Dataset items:
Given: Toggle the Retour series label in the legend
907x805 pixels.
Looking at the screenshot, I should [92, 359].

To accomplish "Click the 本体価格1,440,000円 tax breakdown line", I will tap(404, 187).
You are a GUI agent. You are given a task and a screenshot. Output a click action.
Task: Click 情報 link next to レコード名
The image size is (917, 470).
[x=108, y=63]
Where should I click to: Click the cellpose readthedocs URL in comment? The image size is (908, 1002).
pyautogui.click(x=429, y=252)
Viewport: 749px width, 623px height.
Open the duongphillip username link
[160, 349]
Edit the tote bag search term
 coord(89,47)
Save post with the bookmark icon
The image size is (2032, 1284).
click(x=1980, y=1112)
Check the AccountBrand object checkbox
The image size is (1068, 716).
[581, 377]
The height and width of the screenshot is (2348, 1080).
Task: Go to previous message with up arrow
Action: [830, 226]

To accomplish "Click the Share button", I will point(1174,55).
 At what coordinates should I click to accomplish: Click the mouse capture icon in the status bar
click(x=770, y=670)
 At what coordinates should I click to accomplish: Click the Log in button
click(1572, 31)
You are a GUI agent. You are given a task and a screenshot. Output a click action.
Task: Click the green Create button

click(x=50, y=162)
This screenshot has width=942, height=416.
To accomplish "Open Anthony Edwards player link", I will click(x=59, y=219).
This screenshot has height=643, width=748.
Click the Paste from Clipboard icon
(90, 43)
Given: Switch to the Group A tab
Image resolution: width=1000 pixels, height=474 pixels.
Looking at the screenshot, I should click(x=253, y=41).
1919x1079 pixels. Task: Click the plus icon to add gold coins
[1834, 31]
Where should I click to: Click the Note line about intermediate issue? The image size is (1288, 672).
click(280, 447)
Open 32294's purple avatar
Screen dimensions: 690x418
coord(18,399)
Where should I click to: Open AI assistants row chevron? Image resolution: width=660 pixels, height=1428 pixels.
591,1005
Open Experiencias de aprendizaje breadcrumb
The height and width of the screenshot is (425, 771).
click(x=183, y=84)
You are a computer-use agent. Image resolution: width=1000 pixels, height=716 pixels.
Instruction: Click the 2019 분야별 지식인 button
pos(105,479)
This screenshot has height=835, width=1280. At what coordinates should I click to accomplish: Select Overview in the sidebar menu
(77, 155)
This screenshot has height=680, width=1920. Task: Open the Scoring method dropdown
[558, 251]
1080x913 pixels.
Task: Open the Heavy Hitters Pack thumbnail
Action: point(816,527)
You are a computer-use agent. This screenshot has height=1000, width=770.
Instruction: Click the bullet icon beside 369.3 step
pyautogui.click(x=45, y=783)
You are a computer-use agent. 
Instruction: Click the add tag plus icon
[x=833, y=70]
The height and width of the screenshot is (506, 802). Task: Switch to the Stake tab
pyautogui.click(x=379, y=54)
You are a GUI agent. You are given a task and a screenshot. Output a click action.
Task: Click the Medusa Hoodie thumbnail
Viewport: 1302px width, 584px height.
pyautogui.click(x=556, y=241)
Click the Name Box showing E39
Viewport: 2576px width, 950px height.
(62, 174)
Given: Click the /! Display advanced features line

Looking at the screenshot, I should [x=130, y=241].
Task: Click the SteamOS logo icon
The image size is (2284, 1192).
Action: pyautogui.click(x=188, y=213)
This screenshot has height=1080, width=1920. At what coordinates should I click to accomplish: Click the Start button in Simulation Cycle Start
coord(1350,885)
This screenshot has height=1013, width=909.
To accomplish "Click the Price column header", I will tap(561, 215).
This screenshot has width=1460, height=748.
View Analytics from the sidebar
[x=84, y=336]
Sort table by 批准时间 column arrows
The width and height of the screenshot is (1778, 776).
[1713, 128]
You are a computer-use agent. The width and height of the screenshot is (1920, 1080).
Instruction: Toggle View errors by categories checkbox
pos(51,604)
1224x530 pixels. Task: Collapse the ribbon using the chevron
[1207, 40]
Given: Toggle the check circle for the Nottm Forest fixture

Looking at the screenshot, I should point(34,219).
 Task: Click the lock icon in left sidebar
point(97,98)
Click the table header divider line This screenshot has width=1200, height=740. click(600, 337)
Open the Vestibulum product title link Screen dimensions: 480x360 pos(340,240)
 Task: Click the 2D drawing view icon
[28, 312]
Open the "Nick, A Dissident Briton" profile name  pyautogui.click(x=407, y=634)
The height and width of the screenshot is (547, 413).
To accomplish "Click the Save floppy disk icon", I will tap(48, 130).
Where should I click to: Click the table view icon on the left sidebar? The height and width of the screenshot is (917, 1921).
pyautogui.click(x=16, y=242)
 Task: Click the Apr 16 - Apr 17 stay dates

> **WHAT YOU WILL DO**: Could you retype every record above exactly as written?

> **RESPONSE FOR THIS EXERCISE**:
Given: Toggle the Retour series label in the legend
907x805 pixels.
Looking at the screenshot, I should [92, 359].

To accomplish "Click the 本体価格1,440,000円 tax breakdown line", I will tap(404, 187).
You are a GUI agent. You are given a task and a screenshot. Output a click action.
Task: Click 情報 link next to レコード名
The image size is (917, 470).
[x=108, y=63]
Where should I click to: Click the cellpose readthedocs URL in comment? The image size is (908, 1002).
pyautogui.click(x=429, y=252)
Viewport: 749px width, 623px height.
Open the duongphillip username link
[160, 349]
Edit the tote bag search term
 coord(89,47)
Save post with the bookmark icon
The image size is (2032, 1284).
click(x=1980, y=1112)
Check the AccountBrand object checkbox
The image size is (1068, 716).
[581, 377]
The height and width of the screenshot is (2348, 1080).
Task: Go to previous message with up arrow
Action: [830, 226]

To accomplish "Click the Share button", I will point(1174,55).
 At what coordinates should I click to accomplish: Click the mouse capture icon in the status bar
click(x=770, y=670)
 At what coordinates should I click to accomplish: Click the Log in button
click(1572, 31)
You are a GUI agent. You are given a task and a screenshot. Output a click action.
Task: Click the green Create button

click(x=50, y=162)
This screenshot has width=942, height=416.
To accomplish "Open Anthony Edwards player link", I will click(x=59, y=219).
This screenshot has height=643, width=748.
Click the Paste from Clipboard icon
(90, 43)
Given: Switch to the Group A tab
Image resolution: width=1000 pixels, height=474 pixels.
Looking at the screenshot, I should click(x=253, y=41).
1919x1079 pixels. Task: Click the plus icon to add gold coins
[1834, 31]
Where should I click to: Click the Note line about intermediate issue? The image size is (1288, 672).
click(280, 447)
Open 32294's purple avatar
Screen dimensions: 690x418
coord(18,399)
Where should I click to: Open AI assistants row chevron? Image resolution: width=660 pixels, height=1428 pixels.
591,1005
Open Experiencias de aprendizaje breadcrumb
The height and width of the screenshot is (425, 771).
click(x=183, y=84)
You are a computer-use agent. Image resolution: width=1000 pixels, height=716 pixels.
Instruction: Click the 2019 분야별 지식인 button
pos(105,479)
This screenshot has height=835, width=1280. At what coordinates should I click to accomplish: Select Overview in the sidebar menu
(77, 155)
This screenshot has height=680, width=1920. Task: Open the Scoring method dropdown
[558, 251]
1080x913 pixels.
Task: Open the Heavy Hitters Pack thumbnail
Action: point(816,527)
You are a computer-use agent. This screenshot has height=1000, width=770.
Instruction: Click the bullet icon beside 369.3 step
pyautogui.click(x=45, y=783)
You are a computer-use agent. 
Instruction: Click the add tag plus icon
[x=833, y=70]
The height and width of the screenshot is (506, 802). Task: Switch to the Stake tab
pyautogui.click(x=379, y=54)
You are a GUI agent. You are given a task and a screenshot. Output a click action.
Task: Click the Medusa Hoodie thumbnail
Viewport: 1302px width, 584px height.
pyautogui.click(x=556, y=241)
Click the Name Box showing E39
Viewport: 2576px width, 950px height.
(62, 174)
Given: Click the /! Display advanced features line

Looking at the screenshot, I should [x=130, y=241].
Task: Click the SteamOS logo icon
The image size is (2284, 1192).
Action: pyautogui.click(x=188, y=213)
This screenshot has height=1080, width=1920. At what coordinates should I click to accomplish: Click the Start button in Simulation Cycle Start
coord(1350,885)
This screenshot has height=1013, width=909.
To accomplish "Click the Price column header", I will tap(561, 215).
This screenshot has width=1460, height=748.
View Analytics from the sidebar
[x=84, y=336]
Sort table by 批准时间 column arrows
The width and height of the screenshot is (1778, 776).
[1713, 128]
You are a computer-use agent. The width and height of the screenshot is (1920, 1080).
Instruction: Toggle View errors by categories checkbox
pos(51,604)
1224x530 pixels. Task: Collapse the ribbon using the chevron
[1207, 40]
Given: Toggle the check circle for the Nottm Forest fixture

Looking at the screenshot, I should point(34,219).
 Task: Click the lock icon in left sidebar
point(97,98)
Click the table header divider line This screenshot has width=1200, height=740. click(600, 337)
Open the Vestibulum product title link Screen dimensions: 480x360 pos(340,240)
 Task: Click the 2D drawing view icon
[28, 312]
Open the "Nick, A Dissident Briton" profile name  pyautogui.click(x=407, y=634)
The height and width of the screenshot is (547, 413).
To accomplish "Click the Save floppy disk icon", I will tap(48, 130).
Where should I click to: Click the table view icon on the left sidebar? The height and width of the screenshot is (917, 1921).
pyautogui.click(x=16, y=242)
 Task: Click the Apr 16 - Apr 17 stay dates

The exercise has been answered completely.